Additional dimensions

The following locator formats or standards are being considered for addition as dimensions:

fq

The fq tool supports analysis of many binary formats so it could be used to locate elements of binary data models. The locator value would be the format, followed by a colon, followed by a path expression:

{
  "message": "Timestamp of .gz archive must not be in the future",
  "position": {
    "fq": "gzip:.members[0].mtime"
  }
}
{
  "message": "Image width of PNG file is too large",
  "position": {
    "fq": "png:.chunks[0].width"
  }
}

rdfterm

The dimension with name rdfterm follows locator format object of RDF 1.1. N-Triples Grammar to locate an RDF term in a RDF graph, both defined in as defined in RDF 1.1 Concepts and Abstract Syntax.
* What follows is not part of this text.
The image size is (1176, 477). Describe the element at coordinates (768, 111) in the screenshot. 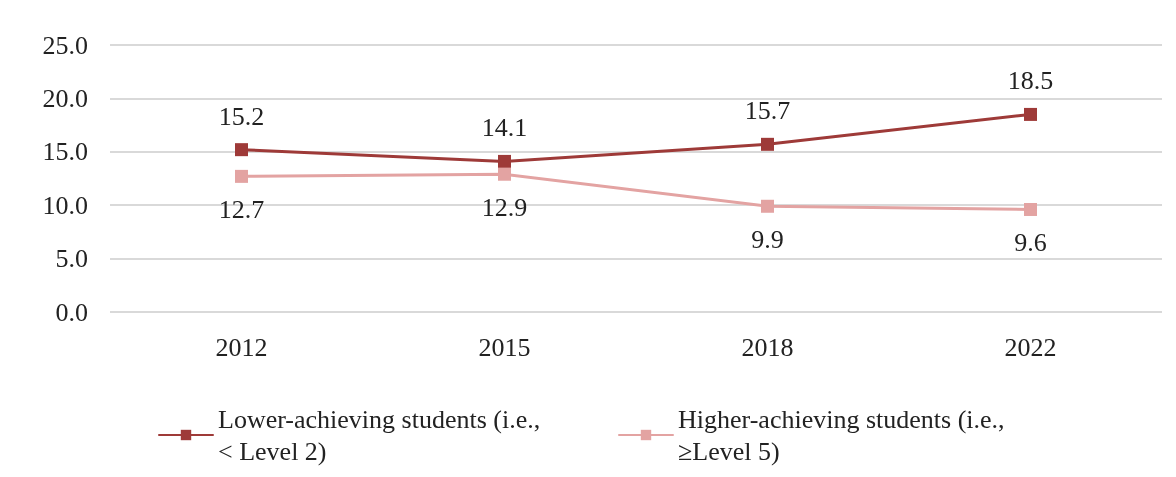

I see `data-label: 15.7` at that location.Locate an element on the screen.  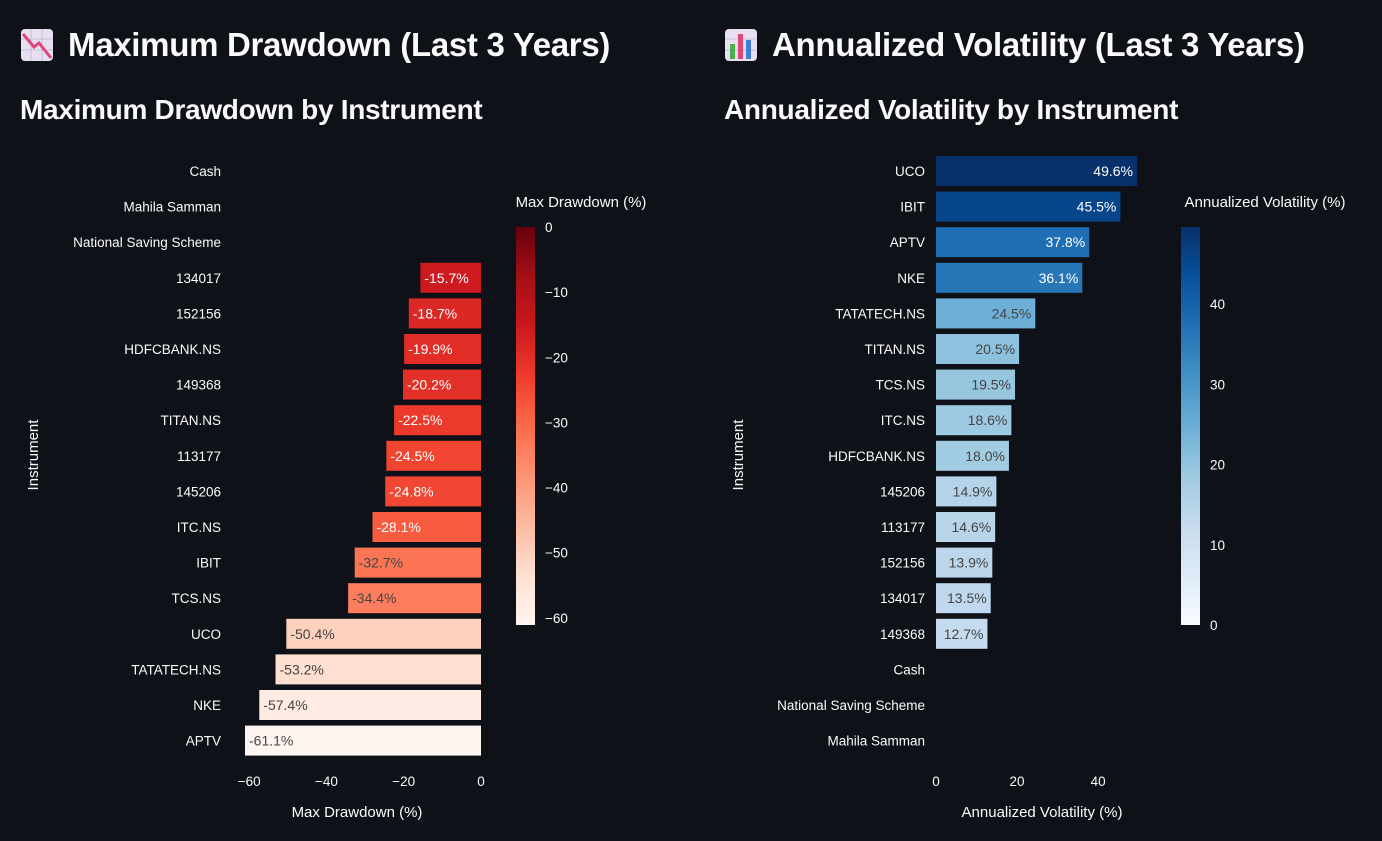
data-label: -19.9% is located at coordinates (430, 349).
The locator format can also be used to locate the focus node of a SHACL Validation Report.

turtle

The dimension with name turtle follows RDF-Turtle syntax to locate a set of RDF Triples in a RDF graph.

triplepattern

The dimension with name triplepattern follows of locator format subset of Property Path Pattern from SPARQL 1.1 Query Language to locate a set of RDF Triples in a RDF graph.

The locator format can also be used to reference the focus node, path and value of a SHACL Validation Report.